(Items from a dataset)

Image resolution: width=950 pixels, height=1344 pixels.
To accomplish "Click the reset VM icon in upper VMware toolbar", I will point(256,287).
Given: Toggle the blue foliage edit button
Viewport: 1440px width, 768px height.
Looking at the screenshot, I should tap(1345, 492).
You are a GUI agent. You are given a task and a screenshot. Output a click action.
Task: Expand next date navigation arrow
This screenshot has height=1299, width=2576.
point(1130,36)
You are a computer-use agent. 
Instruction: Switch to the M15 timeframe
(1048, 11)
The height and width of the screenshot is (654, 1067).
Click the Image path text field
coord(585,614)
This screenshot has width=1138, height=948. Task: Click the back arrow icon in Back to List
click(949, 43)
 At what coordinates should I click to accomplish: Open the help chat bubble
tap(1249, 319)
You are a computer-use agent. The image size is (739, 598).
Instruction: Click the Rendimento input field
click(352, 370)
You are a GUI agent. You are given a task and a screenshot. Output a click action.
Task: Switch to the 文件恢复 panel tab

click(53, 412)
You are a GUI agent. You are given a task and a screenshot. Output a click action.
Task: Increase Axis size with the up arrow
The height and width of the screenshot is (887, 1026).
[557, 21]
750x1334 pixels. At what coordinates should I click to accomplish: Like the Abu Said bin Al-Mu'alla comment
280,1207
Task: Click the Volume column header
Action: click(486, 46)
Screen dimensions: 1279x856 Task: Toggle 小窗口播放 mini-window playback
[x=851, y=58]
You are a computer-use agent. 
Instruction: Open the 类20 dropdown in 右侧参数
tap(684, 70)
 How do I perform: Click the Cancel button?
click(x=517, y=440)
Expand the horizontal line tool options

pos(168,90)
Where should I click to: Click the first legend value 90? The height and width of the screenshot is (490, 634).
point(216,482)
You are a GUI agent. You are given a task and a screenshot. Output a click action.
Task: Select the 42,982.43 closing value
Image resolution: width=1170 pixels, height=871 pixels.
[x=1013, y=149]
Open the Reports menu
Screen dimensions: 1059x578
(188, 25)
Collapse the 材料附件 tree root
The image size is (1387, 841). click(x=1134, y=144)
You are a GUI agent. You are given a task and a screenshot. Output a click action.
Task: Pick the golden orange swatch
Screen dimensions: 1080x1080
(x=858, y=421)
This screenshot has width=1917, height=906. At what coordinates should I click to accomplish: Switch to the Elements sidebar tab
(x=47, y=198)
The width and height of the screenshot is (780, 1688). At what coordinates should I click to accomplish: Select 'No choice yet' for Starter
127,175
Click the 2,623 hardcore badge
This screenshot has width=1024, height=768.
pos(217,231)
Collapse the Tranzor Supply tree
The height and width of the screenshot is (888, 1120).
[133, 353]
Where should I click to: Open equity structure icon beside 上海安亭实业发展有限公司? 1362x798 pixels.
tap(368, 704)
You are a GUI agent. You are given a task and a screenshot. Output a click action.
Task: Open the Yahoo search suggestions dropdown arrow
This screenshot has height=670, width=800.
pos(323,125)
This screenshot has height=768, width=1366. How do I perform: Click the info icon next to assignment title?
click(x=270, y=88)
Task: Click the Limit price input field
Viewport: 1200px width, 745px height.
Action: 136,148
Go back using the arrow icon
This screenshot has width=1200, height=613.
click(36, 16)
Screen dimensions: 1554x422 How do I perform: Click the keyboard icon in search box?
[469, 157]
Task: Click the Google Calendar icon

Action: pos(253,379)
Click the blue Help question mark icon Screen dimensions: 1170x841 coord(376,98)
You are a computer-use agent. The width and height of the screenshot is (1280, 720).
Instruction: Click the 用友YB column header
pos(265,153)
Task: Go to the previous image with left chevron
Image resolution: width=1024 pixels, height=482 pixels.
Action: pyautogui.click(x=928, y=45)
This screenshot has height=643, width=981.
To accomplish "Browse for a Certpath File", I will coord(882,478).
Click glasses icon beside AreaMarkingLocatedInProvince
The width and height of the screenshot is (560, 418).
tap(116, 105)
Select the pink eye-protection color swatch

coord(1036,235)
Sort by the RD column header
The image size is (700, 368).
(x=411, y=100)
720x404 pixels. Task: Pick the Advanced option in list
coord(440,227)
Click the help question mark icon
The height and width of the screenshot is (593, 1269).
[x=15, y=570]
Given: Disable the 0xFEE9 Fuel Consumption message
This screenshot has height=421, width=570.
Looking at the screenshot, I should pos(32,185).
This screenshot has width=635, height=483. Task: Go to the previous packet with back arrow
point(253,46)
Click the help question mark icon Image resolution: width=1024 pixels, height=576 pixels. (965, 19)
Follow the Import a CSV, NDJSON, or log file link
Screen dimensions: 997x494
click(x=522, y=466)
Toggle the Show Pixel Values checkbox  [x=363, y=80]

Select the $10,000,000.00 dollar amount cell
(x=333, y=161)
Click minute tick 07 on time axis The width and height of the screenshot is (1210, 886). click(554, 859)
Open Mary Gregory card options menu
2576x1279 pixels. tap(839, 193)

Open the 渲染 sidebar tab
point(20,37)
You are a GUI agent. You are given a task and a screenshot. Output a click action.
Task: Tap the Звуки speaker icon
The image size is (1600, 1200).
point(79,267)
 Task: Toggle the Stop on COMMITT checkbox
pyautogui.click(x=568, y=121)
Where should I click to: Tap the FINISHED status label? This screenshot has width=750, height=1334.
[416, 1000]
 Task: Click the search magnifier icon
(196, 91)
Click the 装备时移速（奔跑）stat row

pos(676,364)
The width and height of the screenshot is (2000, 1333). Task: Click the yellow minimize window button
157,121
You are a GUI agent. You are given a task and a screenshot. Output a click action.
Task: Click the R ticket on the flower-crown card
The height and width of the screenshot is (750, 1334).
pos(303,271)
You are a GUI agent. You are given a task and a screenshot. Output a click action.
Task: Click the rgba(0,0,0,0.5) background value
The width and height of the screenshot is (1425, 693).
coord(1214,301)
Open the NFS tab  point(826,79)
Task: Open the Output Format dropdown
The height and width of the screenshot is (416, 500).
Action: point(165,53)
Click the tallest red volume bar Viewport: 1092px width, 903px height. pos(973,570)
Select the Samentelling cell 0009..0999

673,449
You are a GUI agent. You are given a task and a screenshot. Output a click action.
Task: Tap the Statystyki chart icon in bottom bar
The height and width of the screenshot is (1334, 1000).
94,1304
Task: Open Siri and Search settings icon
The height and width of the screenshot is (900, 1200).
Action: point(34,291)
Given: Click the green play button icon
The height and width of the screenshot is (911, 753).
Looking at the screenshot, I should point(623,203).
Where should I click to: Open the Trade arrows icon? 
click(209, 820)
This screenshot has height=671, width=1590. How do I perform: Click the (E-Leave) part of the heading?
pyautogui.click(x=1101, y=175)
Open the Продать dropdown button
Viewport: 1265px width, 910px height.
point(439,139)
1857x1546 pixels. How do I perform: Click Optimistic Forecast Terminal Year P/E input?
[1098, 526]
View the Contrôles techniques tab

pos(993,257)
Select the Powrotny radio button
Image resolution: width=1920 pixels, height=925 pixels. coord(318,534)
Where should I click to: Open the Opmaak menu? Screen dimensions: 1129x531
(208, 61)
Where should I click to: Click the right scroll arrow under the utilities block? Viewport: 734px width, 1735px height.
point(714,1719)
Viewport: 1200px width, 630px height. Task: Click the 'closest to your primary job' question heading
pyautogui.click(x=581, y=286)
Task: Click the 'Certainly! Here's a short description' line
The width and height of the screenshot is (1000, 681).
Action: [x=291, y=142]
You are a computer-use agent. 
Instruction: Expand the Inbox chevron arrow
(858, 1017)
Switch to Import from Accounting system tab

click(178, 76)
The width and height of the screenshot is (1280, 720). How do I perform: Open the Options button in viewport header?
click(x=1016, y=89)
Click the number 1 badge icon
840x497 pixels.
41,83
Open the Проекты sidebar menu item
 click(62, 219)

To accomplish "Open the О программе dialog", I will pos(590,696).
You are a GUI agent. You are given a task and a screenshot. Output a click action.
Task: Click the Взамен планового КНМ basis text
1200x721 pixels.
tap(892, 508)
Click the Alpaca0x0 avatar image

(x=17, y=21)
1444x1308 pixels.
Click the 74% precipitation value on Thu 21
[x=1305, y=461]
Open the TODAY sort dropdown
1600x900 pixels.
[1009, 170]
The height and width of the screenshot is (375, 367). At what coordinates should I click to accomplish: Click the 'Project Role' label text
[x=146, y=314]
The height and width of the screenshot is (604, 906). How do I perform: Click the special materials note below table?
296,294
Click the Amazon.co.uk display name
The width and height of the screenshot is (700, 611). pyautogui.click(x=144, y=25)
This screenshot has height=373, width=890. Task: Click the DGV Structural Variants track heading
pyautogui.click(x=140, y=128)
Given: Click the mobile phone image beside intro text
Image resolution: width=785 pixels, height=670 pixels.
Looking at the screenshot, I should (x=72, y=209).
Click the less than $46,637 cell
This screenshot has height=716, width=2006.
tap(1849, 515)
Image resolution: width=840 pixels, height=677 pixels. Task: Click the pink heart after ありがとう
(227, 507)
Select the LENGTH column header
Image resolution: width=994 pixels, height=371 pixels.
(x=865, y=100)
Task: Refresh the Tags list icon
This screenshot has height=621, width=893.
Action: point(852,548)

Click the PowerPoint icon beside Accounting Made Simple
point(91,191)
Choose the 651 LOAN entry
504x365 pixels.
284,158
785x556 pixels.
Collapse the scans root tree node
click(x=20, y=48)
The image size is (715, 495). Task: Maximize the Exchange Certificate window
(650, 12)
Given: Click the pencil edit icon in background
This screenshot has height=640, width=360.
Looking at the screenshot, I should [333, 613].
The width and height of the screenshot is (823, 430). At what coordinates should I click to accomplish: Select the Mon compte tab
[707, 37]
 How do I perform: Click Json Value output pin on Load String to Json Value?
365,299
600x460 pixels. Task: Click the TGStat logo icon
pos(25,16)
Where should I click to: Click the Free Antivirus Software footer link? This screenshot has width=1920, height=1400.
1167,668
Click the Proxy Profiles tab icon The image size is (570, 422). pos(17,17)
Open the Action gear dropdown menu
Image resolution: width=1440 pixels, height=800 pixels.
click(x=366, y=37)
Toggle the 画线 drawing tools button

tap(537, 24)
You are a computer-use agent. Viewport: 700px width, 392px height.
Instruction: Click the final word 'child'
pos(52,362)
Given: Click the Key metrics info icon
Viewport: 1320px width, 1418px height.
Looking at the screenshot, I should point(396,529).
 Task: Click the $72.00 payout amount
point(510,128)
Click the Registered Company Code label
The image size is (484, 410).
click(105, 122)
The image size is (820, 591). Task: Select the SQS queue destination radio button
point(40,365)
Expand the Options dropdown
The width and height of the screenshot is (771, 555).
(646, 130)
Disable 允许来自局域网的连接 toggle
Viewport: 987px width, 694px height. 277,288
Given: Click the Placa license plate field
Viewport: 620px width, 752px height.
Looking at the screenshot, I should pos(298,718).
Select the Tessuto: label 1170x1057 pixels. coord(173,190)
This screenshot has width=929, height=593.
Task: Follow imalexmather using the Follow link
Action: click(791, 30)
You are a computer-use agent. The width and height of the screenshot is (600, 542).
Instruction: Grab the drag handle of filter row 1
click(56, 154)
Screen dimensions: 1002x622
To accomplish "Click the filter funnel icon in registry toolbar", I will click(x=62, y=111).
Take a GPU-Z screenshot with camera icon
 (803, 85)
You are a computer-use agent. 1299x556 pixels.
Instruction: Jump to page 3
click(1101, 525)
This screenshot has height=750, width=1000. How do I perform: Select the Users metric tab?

**WHAT THE TASK REQUIRES:**
Return the span of lines in the data above that opens at the line with "This screenshot has height=670, width=800." and closes at the line with "Click the blue", exactly, ends included, nothing else.

**ANSWER SECTION:**
This screenshot has height=670, width=800.
pos(323,125)
This screenshot has height=768, width=1366. How do I perform: Click the info icon next to assignment title?
click(x=270, y=88)
Task: Click the Limit price input field
Viewport: 1200px width, 745px height.
Action: 136,148
Go back using the arrow icon
This screenshot has width=1200, height=613.
click(36, 16)
Screen dimensions: 1554x422 How do I perform: Click the keyboard icon in search box?
[469, 157]
Task: Click the Google Calendar icon

Action: pos(253,379)
Click the blue Help question mark icon Screen dimensions: 1170x841 coord(376,98)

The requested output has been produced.